Meanwhile, the U.S. military is getting ready to seize chemical weapons, anywhere in the world. CBS News' David Martin went on a training mission with the famous Army unit, the 82nd Airborne. ...

The 82nd Airborne is kept on constant alert, ready to load and launch 1,000 paratroopers and their gear within 18 hours to anywhere in the world. In the exercise CBS News observed, they jumped from 800 feet to seize two dirt air strips in the woods of North Carolina. Frenzel said, "One airfield is challenging by any measure. Two airfields, simultaneously, creates incredible command and control challenges."

One, we wouldn't drop them in Syria before a very thorough campaign to destroy Syria's air force and air defenses.

Two, if seizing two objectives at once is difficult, what would they do in Syria?

Three, this is just a thousand-man paratrooper unit. I assume a ready battalion from the ready brigade of the entire division which is not ready to go on 18 hours notice.

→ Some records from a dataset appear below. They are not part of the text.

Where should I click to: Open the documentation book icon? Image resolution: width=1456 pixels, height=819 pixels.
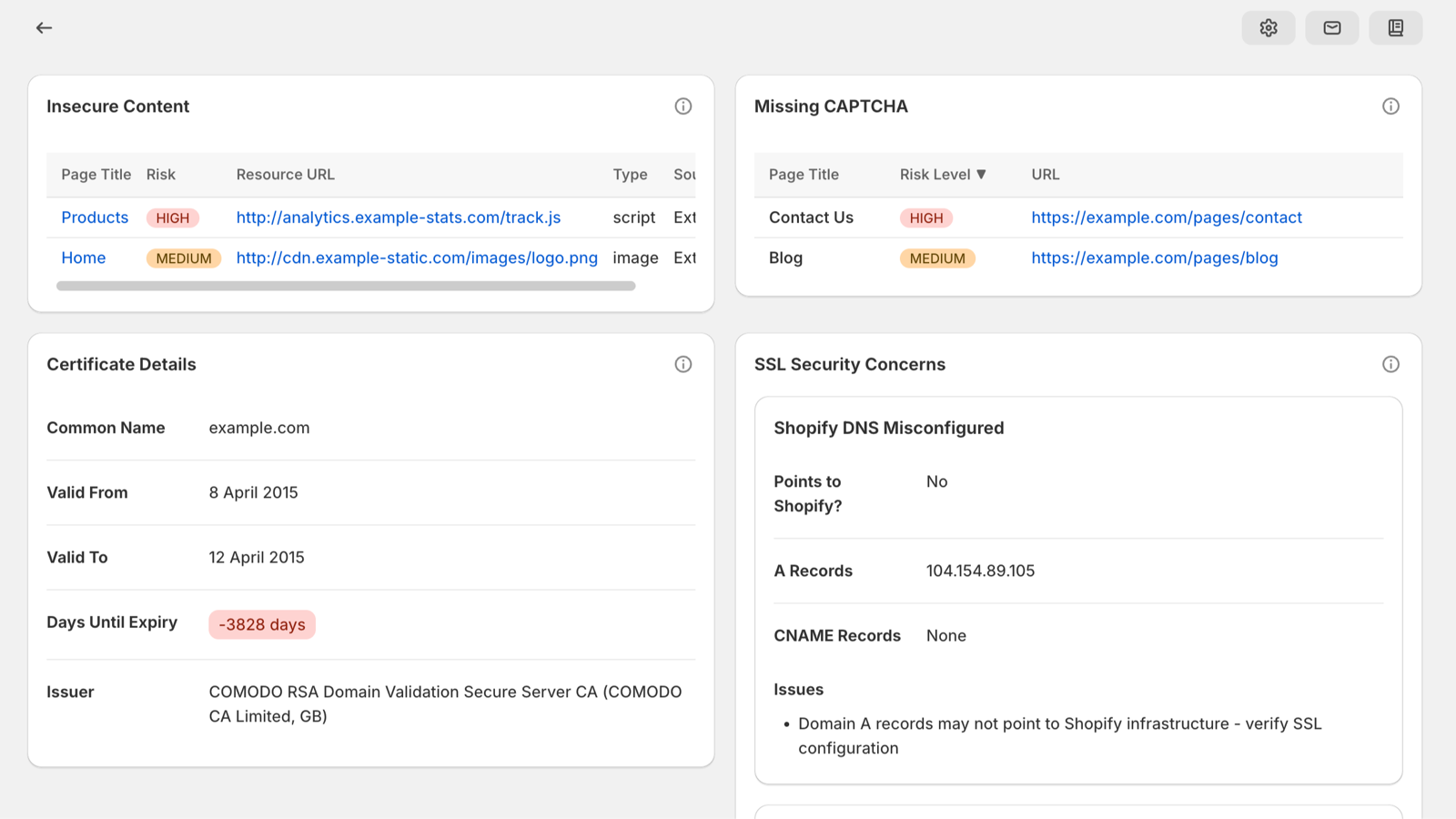point(1395,28)
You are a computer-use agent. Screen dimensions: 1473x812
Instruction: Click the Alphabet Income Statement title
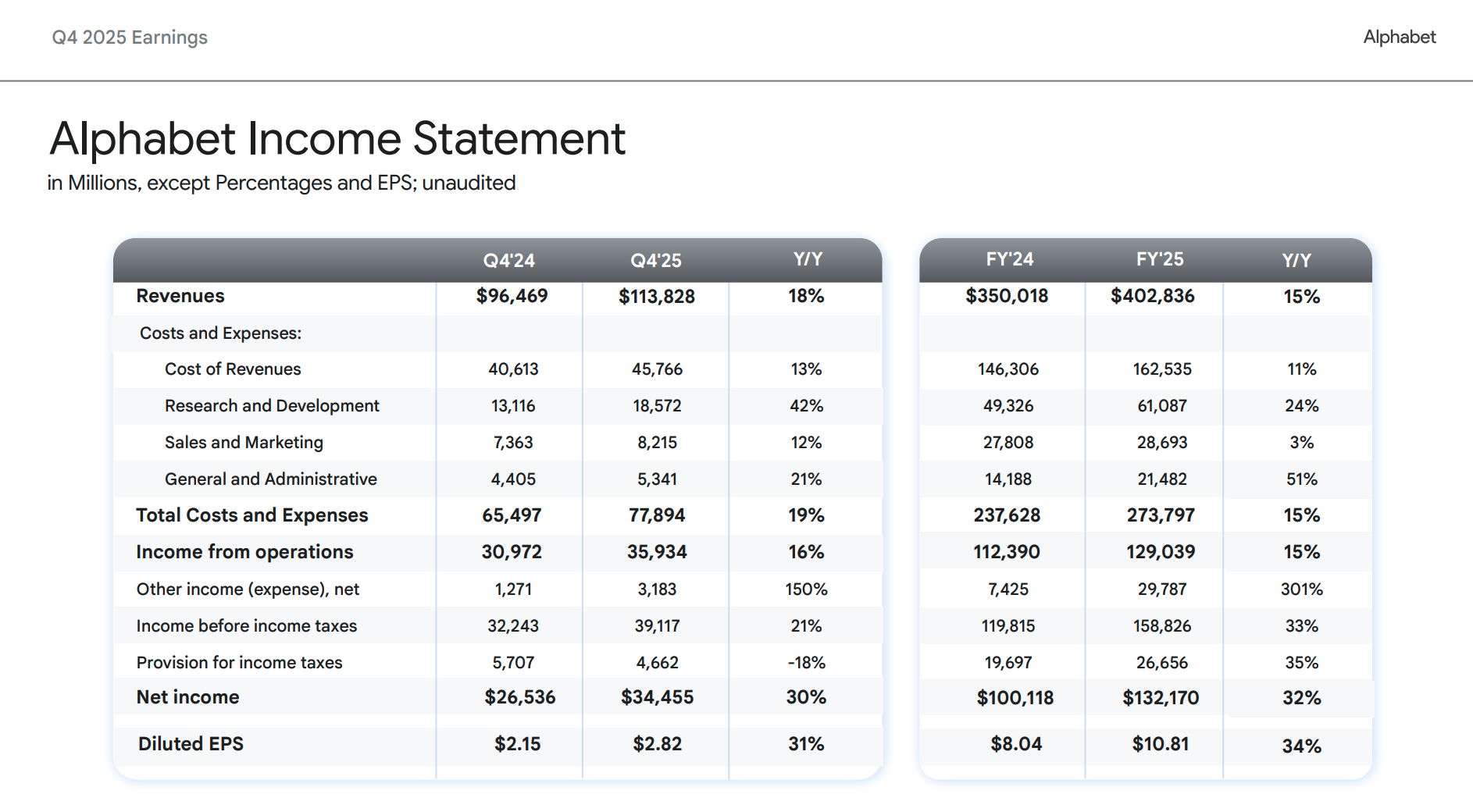[337, 139]
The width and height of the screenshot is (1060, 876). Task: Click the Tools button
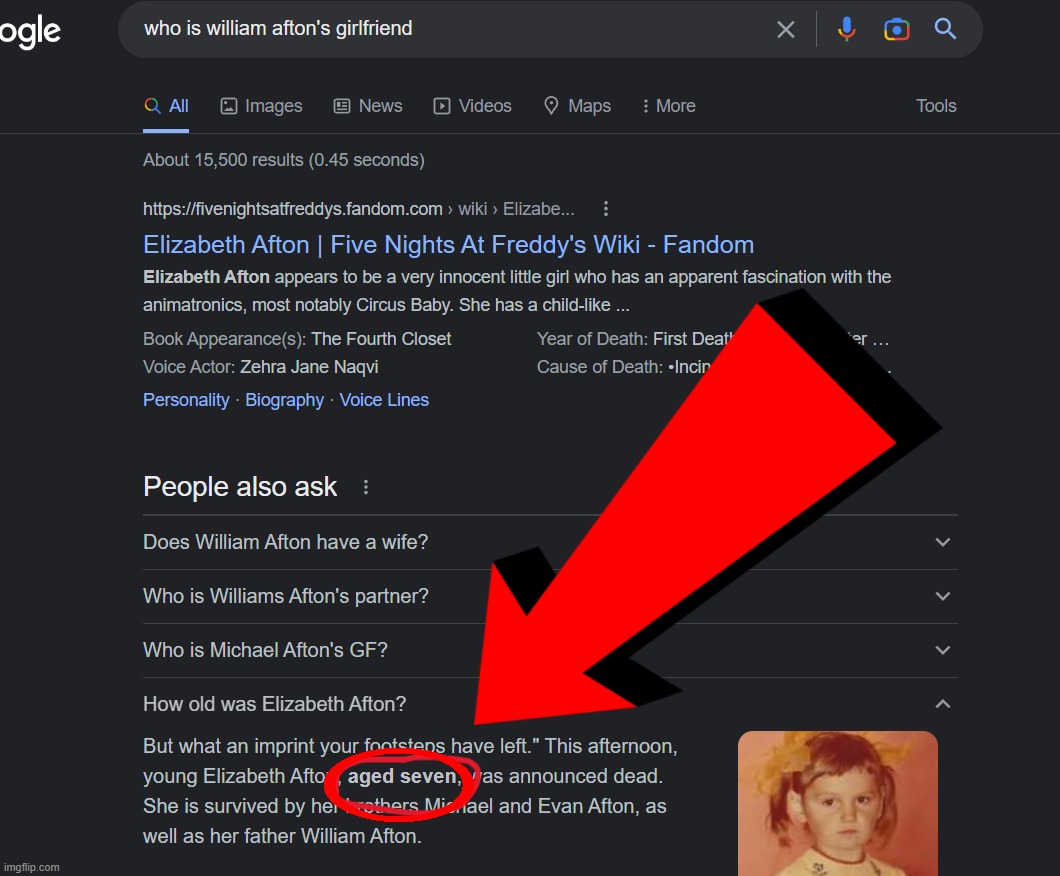click(936, 106)
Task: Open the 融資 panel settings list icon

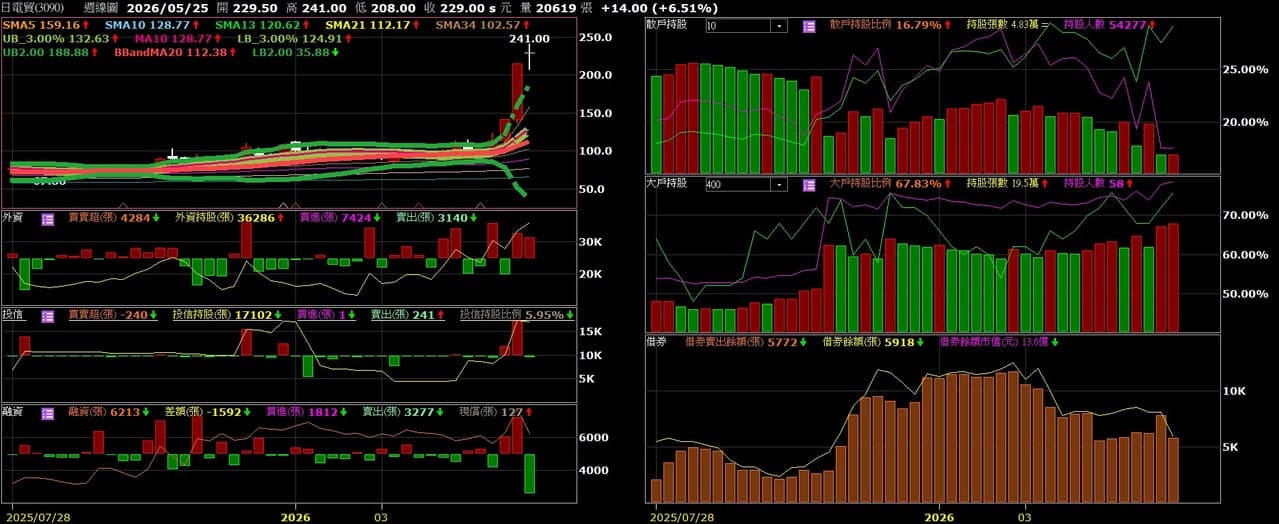Action: point(47,411)
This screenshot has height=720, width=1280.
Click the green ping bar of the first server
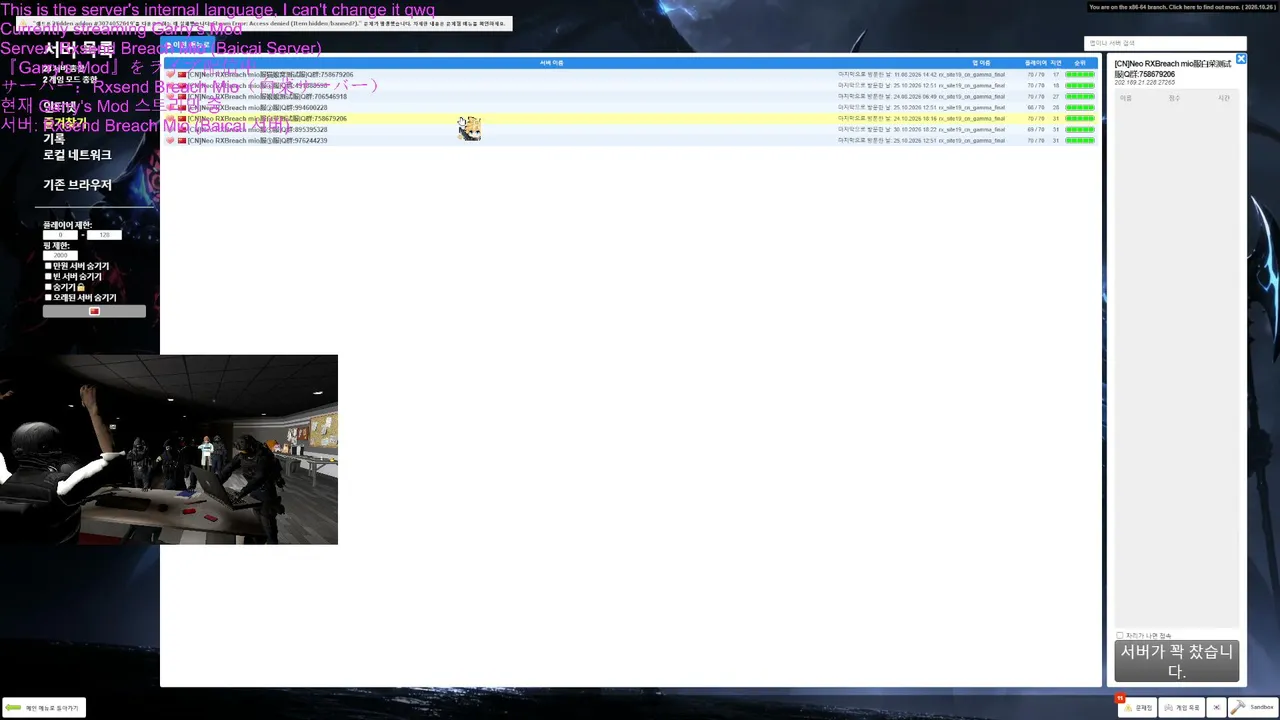pos(1080,75)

So this unit's preparations are useful not to keep Assad's chemical weapons arsenal from scattering, but to hit a single stockpile of the weapons that might get in the hands of some terrorists after it scatters out of Assad's control.

Which is a useful capability. Don't get me wrong. Although I'd have expected this to be something our Ranger regiment would practice.

But there is no way in Hades that this is a capability that we plan to use in Syria, except as a small part of a larger effort that advances overland from Turkey and Jordan.